Here are our recommendations for the easy steps you can take as an employer to make sure you’re ready:
Find out who in your business will need to receive an hourly rate increase to bring their pay to £7.20 an hour. This will involve analysing the age profile as well as current hourly rates - the legal requirement to pay £7.20 an hour only applies to people age 25 and older.
Identify whether the increase to £7.20 an hour will give enough of a wage gap between the lowest paid and the more skilled people. It could prove problematic where, for example, there is a 21-year-old supervisor in a team earning less than their more junior colleagues. Look carefully at rates just above the lowest level, as well as the distribution of pay across the organisation as a whole.
Make a policy decision about whether your company will ignore the age banding and pay everyone at or above the National Living Wage. Perhaps you think it’s too complicated to have people doing the same job paid different rates just because of their age. Or you're reluctant to create a two-tier workforce. There's a possibility that the age banding will be challenged as a breach of European law on age discrimination further down the line– although so far this hasn't happened.
If you use agency temps whose take-home pay is the National Living Wage, the 25 year olds and over will have to be paid more too. Take this into account in your costings.

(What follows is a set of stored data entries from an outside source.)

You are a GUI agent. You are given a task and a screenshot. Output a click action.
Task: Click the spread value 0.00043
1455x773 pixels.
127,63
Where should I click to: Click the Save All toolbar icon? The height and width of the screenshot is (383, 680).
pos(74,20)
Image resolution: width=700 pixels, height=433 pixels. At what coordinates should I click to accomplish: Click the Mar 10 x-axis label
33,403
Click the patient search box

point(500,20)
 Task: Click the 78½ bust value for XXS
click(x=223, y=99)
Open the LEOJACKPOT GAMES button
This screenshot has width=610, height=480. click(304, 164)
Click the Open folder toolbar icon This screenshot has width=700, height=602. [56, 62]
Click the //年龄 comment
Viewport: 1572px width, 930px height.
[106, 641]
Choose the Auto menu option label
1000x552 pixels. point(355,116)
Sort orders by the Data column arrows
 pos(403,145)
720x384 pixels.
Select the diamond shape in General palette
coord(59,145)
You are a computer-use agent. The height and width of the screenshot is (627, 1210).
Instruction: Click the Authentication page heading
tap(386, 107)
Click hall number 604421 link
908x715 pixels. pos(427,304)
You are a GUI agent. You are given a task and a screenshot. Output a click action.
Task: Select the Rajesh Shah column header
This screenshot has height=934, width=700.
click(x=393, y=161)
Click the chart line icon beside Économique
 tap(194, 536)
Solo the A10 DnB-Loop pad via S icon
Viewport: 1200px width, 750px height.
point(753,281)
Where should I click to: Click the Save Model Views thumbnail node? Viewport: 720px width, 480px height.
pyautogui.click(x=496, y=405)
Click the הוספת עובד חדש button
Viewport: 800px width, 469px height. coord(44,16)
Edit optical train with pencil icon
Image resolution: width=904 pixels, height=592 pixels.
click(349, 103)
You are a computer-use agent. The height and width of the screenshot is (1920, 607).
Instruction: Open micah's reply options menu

Quantify the increase in your total employment costs. Plan ahead for it rising to £9 an hour by 2020.
Consider the different ways your company could offset the increased wage bill and plan ahead. Some decisions you take will need action starting well in advance to produce the necessary cost saving.
This is what other employers are considering to offset the extra costs, starting with the most popular plan:
· improve efficiency and staff productivity
· cut overtime and bonuses, or reduce allowances or out-of-hours payments
· reduce profits to absorb the outlay
· raise prices
· reduce the number of employees via redundancies or slowing down recruitment
· plan to take on more workers under the age of 25 in future
This is an opportunity to step back, consider your strategy and take a long-term view. Do you need to reskill people, to switch roles around? Consolidate some roles so there will be fewer people on the bottom rate and more with higher skills and higher pay? Giving low-paid staff more responsibility will also be beneficial in the long term by improving retention and productivity.
Communicate the upcoming changes to staff affected. Send terms of employment change letters to everyone receiving an increase by the end of March.
Ensure the company payroll is updated with pay changes in time for 1 April.
Ensure your record systems are able to track each employee’s age and pay the right legal minimum after 1st April.